Kenneth Porter
2008-Sep-08 05:53 UTC
[CentOS] [resend] USB drive fails at sector 0xFFFFFFF
I'm backing up to a NTFS partition on an external USB drive with dump. I'm seeing failures in /var/log/messages reading sector 0xFFFFFFF that cause the verify pass to fail. Are there any known problems in the USB driver?

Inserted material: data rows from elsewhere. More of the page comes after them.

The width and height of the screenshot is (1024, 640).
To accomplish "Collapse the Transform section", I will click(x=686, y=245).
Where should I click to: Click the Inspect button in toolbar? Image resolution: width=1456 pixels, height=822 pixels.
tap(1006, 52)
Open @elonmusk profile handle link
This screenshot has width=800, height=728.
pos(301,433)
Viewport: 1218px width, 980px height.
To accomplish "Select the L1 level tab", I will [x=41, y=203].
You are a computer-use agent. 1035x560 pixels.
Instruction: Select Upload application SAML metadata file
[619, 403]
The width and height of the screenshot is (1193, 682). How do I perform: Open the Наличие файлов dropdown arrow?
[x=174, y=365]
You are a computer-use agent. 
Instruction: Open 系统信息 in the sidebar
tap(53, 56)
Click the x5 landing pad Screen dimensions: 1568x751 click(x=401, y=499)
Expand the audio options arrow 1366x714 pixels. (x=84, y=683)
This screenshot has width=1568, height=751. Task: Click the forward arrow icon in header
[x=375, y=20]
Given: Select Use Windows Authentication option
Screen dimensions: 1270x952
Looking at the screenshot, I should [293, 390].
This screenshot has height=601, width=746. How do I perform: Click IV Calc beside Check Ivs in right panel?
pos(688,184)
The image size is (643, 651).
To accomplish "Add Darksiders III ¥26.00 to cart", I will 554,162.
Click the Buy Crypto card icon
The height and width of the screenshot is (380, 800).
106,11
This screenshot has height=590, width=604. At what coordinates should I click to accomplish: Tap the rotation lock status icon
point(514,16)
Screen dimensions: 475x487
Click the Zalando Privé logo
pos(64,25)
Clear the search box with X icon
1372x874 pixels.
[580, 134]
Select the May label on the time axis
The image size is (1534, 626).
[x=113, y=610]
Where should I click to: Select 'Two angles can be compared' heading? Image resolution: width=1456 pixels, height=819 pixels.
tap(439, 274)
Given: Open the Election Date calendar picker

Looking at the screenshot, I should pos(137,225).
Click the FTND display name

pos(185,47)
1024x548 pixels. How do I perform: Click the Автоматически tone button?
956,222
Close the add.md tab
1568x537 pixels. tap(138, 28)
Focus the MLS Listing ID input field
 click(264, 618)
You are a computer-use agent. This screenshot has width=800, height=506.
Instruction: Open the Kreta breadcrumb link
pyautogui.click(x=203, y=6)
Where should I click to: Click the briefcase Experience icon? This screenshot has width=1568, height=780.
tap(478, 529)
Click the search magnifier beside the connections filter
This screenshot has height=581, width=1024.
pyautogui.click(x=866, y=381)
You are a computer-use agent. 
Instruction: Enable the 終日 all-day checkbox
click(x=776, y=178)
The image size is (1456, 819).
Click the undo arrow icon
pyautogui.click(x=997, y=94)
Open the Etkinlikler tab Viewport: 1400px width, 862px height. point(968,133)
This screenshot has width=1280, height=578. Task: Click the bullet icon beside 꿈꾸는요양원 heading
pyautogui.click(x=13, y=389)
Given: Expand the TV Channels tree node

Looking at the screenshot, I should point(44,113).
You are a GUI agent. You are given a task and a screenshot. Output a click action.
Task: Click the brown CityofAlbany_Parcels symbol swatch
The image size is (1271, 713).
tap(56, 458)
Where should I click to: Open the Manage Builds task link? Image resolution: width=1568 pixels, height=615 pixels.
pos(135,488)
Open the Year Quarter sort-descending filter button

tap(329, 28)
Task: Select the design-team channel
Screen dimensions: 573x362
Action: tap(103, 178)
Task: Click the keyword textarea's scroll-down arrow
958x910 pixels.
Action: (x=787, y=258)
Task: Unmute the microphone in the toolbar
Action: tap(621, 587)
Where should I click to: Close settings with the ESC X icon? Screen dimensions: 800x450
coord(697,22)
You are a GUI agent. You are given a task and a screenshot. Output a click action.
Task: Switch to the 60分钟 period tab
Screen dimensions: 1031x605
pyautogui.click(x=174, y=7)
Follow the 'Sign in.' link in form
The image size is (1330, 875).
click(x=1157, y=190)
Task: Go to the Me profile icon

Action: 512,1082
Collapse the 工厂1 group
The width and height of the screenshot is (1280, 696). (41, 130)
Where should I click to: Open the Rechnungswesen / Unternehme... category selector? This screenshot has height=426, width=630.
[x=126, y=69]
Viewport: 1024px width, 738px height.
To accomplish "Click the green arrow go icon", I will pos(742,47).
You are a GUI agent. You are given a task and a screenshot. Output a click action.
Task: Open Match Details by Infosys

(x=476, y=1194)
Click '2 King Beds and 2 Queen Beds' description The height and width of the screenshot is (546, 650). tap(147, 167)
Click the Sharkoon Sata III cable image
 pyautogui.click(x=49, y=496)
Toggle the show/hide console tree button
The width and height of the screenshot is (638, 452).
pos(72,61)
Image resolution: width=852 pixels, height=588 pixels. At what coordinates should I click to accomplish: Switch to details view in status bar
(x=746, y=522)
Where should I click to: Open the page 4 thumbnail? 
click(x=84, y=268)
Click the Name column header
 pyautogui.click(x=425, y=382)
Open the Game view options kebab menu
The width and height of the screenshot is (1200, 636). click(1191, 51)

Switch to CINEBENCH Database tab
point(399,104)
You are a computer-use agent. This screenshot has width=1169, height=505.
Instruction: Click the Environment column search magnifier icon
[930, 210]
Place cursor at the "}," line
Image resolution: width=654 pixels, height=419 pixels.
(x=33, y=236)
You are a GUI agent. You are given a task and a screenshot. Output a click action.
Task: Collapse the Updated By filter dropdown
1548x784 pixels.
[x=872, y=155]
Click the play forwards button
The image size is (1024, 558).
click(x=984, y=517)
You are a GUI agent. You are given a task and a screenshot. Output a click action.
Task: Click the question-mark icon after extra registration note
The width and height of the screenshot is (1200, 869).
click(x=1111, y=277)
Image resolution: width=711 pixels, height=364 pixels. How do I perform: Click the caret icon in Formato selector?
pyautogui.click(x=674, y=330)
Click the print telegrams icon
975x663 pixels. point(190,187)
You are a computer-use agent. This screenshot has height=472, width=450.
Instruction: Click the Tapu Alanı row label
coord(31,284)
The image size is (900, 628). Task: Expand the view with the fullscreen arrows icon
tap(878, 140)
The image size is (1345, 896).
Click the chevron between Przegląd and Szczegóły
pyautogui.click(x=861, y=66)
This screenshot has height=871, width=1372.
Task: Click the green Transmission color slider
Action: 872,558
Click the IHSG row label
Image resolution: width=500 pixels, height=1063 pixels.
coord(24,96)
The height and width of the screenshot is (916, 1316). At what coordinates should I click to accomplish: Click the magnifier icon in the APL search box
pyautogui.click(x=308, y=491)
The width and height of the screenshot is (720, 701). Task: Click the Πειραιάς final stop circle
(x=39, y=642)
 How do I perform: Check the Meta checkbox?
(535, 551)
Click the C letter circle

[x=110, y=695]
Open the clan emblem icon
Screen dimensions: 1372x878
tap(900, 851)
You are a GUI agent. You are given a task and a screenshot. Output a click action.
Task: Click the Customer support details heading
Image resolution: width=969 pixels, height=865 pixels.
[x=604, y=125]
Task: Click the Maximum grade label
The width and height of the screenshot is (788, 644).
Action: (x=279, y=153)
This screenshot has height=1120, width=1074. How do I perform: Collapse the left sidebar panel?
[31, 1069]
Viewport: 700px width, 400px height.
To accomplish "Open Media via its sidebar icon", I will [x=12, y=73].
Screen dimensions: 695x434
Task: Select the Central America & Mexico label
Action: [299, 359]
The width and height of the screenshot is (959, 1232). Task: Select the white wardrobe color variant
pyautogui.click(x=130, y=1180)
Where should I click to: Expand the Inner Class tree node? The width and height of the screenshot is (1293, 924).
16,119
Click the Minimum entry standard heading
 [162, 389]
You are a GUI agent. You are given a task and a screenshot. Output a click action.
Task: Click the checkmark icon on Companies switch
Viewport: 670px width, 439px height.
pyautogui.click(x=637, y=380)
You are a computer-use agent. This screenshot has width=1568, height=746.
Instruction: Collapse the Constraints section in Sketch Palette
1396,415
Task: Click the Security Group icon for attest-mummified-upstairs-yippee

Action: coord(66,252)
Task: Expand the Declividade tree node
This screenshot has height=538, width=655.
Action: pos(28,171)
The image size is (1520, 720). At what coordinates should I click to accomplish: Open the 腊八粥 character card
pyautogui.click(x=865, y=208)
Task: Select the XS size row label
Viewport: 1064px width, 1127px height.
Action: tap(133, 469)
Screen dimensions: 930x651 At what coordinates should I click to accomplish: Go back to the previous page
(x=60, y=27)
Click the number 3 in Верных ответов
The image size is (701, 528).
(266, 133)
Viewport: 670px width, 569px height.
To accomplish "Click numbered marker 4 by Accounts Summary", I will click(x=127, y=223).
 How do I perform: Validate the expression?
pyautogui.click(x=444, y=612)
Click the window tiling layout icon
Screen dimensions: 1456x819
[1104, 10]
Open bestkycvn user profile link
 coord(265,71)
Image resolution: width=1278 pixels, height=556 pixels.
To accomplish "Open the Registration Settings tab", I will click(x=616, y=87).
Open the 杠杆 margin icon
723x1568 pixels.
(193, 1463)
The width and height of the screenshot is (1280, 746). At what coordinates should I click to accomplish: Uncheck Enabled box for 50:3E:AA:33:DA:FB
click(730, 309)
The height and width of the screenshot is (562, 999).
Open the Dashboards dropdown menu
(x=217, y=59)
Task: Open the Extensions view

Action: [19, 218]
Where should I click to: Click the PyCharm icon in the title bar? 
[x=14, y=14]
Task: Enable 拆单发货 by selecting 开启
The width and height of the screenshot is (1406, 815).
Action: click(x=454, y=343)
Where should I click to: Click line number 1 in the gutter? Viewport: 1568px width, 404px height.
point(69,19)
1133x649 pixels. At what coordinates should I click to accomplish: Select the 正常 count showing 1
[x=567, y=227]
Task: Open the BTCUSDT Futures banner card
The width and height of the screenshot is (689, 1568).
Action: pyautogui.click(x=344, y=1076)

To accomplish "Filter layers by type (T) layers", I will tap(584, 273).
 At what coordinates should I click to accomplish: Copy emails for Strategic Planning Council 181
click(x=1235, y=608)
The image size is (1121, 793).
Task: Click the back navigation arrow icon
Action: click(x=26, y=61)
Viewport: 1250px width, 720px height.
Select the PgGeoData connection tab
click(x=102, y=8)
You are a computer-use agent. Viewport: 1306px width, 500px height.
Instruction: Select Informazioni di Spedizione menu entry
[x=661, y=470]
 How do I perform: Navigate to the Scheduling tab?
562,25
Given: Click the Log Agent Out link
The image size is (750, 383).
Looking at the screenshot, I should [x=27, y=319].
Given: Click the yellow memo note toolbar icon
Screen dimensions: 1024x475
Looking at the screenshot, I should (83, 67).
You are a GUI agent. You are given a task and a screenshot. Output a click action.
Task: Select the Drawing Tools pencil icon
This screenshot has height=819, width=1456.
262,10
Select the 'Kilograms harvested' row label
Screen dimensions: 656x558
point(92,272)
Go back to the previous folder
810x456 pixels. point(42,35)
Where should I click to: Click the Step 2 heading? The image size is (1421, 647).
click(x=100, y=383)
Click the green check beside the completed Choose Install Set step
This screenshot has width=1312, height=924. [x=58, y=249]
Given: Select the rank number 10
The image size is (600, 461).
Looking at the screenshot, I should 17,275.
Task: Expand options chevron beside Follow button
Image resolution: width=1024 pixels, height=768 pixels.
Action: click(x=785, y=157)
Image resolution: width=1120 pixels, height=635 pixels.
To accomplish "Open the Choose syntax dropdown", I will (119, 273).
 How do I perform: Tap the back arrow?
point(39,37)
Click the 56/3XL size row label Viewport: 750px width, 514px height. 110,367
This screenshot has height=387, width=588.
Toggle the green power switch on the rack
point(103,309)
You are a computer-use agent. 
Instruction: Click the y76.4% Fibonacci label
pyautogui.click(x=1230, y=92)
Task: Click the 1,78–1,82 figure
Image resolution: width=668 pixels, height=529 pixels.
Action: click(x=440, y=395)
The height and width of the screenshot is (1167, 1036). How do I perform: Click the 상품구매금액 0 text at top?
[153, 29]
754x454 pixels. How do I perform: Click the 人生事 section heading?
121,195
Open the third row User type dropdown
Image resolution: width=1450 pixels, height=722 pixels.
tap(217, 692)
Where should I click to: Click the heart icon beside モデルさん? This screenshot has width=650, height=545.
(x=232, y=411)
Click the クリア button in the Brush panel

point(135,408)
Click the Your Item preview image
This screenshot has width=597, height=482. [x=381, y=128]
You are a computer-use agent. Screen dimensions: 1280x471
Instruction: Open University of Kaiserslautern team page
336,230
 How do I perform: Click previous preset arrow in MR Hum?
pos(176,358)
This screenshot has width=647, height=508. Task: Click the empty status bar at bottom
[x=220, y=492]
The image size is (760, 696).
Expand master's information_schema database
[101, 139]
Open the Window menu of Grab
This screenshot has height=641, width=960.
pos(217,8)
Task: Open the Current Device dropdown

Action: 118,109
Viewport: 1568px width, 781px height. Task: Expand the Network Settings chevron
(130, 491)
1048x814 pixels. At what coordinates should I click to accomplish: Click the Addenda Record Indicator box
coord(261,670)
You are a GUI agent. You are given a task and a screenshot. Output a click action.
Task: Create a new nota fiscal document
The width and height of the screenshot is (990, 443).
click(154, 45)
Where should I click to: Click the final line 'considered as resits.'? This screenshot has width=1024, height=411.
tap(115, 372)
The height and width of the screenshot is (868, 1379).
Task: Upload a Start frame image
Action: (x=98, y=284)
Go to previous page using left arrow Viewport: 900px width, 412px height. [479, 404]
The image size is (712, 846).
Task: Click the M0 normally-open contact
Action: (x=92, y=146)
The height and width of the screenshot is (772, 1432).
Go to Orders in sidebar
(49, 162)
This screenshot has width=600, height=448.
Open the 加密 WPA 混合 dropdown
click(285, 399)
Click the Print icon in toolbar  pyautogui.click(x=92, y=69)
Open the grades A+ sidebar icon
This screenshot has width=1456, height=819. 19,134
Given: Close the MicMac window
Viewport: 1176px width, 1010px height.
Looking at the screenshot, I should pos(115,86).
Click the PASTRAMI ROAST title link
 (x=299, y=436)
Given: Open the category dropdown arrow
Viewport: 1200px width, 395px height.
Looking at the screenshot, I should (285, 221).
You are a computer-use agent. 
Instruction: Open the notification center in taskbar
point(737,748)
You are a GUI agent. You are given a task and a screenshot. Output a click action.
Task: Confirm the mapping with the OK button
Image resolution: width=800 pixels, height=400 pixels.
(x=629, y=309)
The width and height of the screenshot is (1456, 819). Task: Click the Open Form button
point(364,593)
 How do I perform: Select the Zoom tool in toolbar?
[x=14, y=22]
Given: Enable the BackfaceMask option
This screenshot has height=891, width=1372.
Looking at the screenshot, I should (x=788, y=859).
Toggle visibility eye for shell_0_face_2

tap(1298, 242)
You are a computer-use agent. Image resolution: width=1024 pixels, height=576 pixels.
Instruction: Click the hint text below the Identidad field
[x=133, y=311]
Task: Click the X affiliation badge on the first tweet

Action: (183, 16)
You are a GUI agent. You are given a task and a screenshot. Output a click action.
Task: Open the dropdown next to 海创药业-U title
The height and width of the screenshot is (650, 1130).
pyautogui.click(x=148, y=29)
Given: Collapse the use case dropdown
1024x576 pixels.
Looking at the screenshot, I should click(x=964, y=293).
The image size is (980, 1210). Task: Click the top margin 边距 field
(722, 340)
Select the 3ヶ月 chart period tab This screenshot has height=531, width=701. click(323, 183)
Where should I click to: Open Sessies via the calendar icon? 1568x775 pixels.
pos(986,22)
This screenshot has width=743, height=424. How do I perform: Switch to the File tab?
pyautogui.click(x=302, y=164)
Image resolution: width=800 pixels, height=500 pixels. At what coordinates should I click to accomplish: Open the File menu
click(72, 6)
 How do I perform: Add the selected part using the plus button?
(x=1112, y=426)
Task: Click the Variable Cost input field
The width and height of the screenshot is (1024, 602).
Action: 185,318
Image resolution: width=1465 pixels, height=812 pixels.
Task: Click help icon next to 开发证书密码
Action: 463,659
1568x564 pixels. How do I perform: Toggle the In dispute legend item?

Kernel via uname -a: Linux segw2.mpa.lan 2.6.18-92.1.6.el5 #1 SMP Wed Jun 25 13:49:24 EDT 2008 i686 i686 i386 GNU/Linux Message reported. (Note the number 268435455, which is 0xFFFFFFF, and occurs every time I see this happen. But a subsequent attempt to read this region with dd succeeds, so it appears to be intermittent, or dependent on some other precondition.) Sep 7 10:48:39 segw2 kernel: sd 5:0:0:0: Device not ready: <6>: Current: sense key: Not Ready Sep 7 10:48:39 segw2 kernel: Add. Sense: Logical unit not ready, cause not reportable Sep 7 10:48:39 segw2 kernel: Sep 7 10:48:39 segw2 kernel: end_request: I/O error, dev sdb, sector 268435455 Sep 7 10:48:39 segw2 kernel: Buffer I/O error on device sdb1, logical block 33554424 Sep 7 10:48:39 segw2 kernel: sd 5:0:0:0: Device not ready: <6>: Current: sense key: Not Ready Sep 7 10:48:39 segw2 kernel: Add. Sense: Logical unit not ready, cause not reportable Sep 7 10:48:39 segw2 kernel: Sep 7 10:48:39 segw2 kernel: end_request: I/O error, dev sdb, sector 268435455 Sep 7 10:48:39 segw2 kernel: Buffer I/O error on device sdb1, logical block 33554424
Scott Silva
2008-Sep-08 17:50 UTC
[CentOS] Re: [resend] USB drive fails at sector 0xFFFFFFF
on 9-7-2008 10:53 PM Kenneth Porter spake the following:> I'm backing up to a NTFS partition on an external USB drive with dump. > I'm seeing failures in /var/log/messages reading sector 0xFFFFFFF that > cause the verify pass to fail. Are there any known problems in the USB > driver? > > Kernel via uname -a: ><snip> This isn't paid 24x7 support! You need to wait more than a few hours before you re-pound (I mean resend) your message. More than likely it is a problem with the Linux reverse engineered support for a Windows proprietary file system. Why back up to NTFS? -- MailScanner is like deodorant... You hope everybody uses it, and you notice quickly if they don't!!!! -------------- next part -------------- A non-text attachment was scrubbed... Name: signature.asc Type: application/pgp-signature Size: 250 bytes Desc: OpenPGP digital signature URL: <http://lists.centos.org/pipermail/centos/attachments/20080908/c0ae1c07/attachment-0002.sig>
--On Monday, September 08, 2008 10:50 AM -0700 Scott Silva <ssilva at sgvwater.com> wrote:> This isn't paid 24x7 support! > You need to wait more than a few hours before you re-pound (I mean > resend) your message.Sorry about the resend. I was having mail server problems this weekend and was afraid the first message had gotten lost in the outage. I didn't want to wait 24 hours to learn that it never made it through. It certainly wasn't my intent to sound insistent.> More than likely it is a problem with the Linux reverse engineered > support for a Windows proprietary file system. Why back up to NTFS?Originally I was backing up across the LAN to the drive attached to my XP workstation.